Jamalarm commented 5 years ago

This issue has also hit us. We usually store epoch_millis values well after 1970, but an app user of ours decided to change their device clock to 1920 for some reason. This change is a real problem for us as we want to store and analyse these outliers without having to write a bunch of extra code around it.

  1. We now have to write some logic on all of our date fields so "if the incoming value is negative, store it as a ISO string rather than a long". This is messy and pollutes the field types of our POJOs (they can't just be long values anymore, they need to somehow store both options).
  2. Similarly, on our reading side, we have to do the opposite "if this date field comes back as a string, convert it back to a long" in order to make our API consistent for our consumers.

Given that the dates are stored as longs internally anyway, it seems really silly to have to do all this hacking on the outside for older dates. A workaround could be to simply always use strings, but this would add a overhead of constantly printing and parsing ISO datetime strings that is simply not needed.

Is there any chance we could get this regression addressed?

hanoch commented 5 years ago

What is the status of this issue in the 7.3.0 release?

jasontedor commented 5 years ago

@hanoch There is no change in the 7.3.0 release.

rjernst commented 5 years ago

@hanoch @Jamalarm We really appreciate the feedback on date usage; it is always welcome. Early feedback especially helps us prevent surprising changes that slip through without proper communication. In this case, we probably should have done a better job before 7.0 identifying this as a potential pain point for upgrade, and we are sorry for that.

I realized in reading back through this issue I had never given a proper explanation of what caused the change in the first place. The underlying issue is a difference in how Joda and Java 8 represent instants. Joda internally represented these as milliseconds, while java represents epoch seconds and fractions separately, where the fraction is always positive. Due to how Java 8 date parsers work, these values are parsed independently, so we have no (easy) way of keeping track of negative fractional time (less than one second before epoch) because the negative is lost from the 0 seconds. When originally working on the migration to java 8 time, I had an idea for how to work around this, but it would require several hundred lines of code and many more for tests as well.

While we understand that such an edge case an be frustrating, we also think negative epoch values in general are uncommon. Since ISO date times (and other formats) still work to represent dates both before and after epoch, we don't think the overhead of that additional code is worth the maintenance complexity. Thus, we do not plan to make any change to this behavior. Given that, I hope you don't mind that I close this issue. 


hanoch commented 5 years ago

@rjernst So according to your explanation above - the only limitation of using epoch_millis values are for values that represent milliseconds of the last second before the epoch (the last second of the year 1970 UTC). These values are blocked from being indexed, but all other positive and negative epoch_millis values are allowed. Please confirm.

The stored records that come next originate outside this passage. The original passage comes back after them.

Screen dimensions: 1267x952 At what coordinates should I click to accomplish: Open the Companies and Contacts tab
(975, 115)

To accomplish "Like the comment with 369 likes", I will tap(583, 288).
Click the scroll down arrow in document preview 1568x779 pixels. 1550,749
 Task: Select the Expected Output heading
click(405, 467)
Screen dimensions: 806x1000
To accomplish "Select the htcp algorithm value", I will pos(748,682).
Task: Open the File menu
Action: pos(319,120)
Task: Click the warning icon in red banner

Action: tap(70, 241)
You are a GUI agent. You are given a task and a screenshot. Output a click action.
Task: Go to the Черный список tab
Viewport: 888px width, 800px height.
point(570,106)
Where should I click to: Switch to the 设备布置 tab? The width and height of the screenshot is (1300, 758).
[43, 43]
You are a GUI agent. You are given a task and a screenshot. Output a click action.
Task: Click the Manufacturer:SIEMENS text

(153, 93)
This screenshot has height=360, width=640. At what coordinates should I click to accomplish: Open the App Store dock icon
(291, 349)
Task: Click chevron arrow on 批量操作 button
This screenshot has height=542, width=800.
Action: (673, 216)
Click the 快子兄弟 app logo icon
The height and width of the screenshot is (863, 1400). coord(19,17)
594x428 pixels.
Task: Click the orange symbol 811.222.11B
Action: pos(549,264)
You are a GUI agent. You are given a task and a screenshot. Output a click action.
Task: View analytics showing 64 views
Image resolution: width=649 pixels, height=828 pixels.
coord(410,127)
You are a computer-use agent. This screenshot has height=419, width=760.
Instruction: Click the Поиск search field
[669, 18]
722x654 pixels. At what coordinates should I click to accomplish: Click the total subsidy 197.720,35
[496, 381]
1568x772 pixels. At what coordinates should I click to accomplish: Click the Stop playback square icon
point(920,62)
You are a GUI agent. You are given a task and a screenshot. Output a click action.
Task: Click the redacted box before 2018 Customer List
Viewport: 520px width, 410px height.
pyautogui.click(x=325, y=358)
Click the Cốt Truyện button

rjernst commented 5 years ago

Sorry for the confusion @hanoch. All negative values are disallowed, because of this edge case in negative handling.

jmaasing commented 4 years ago

I got hit by this. We have epoch millis in our source data, representing points in time before 1970. Nowhere in

https://www.elastic.co/guide/en/elasticsearch/reference/current/date.html

is it mentioned that negative epoch millis throws errors :-( could maybe documentation be improved?

Ahnfelt commented 3 years ago

While we understand that such an edge case an be frustrating, we also think negative epoch values in general are uncommon.

I would just like to suggest that epoch values are likely the most common representation of UTC dates (Java System.currentTimeMillis(), JavaScript Date.now()), and dates before 1970 are also quite common.

It seems non-obvious that you have to choose a different representation for dates before 1970.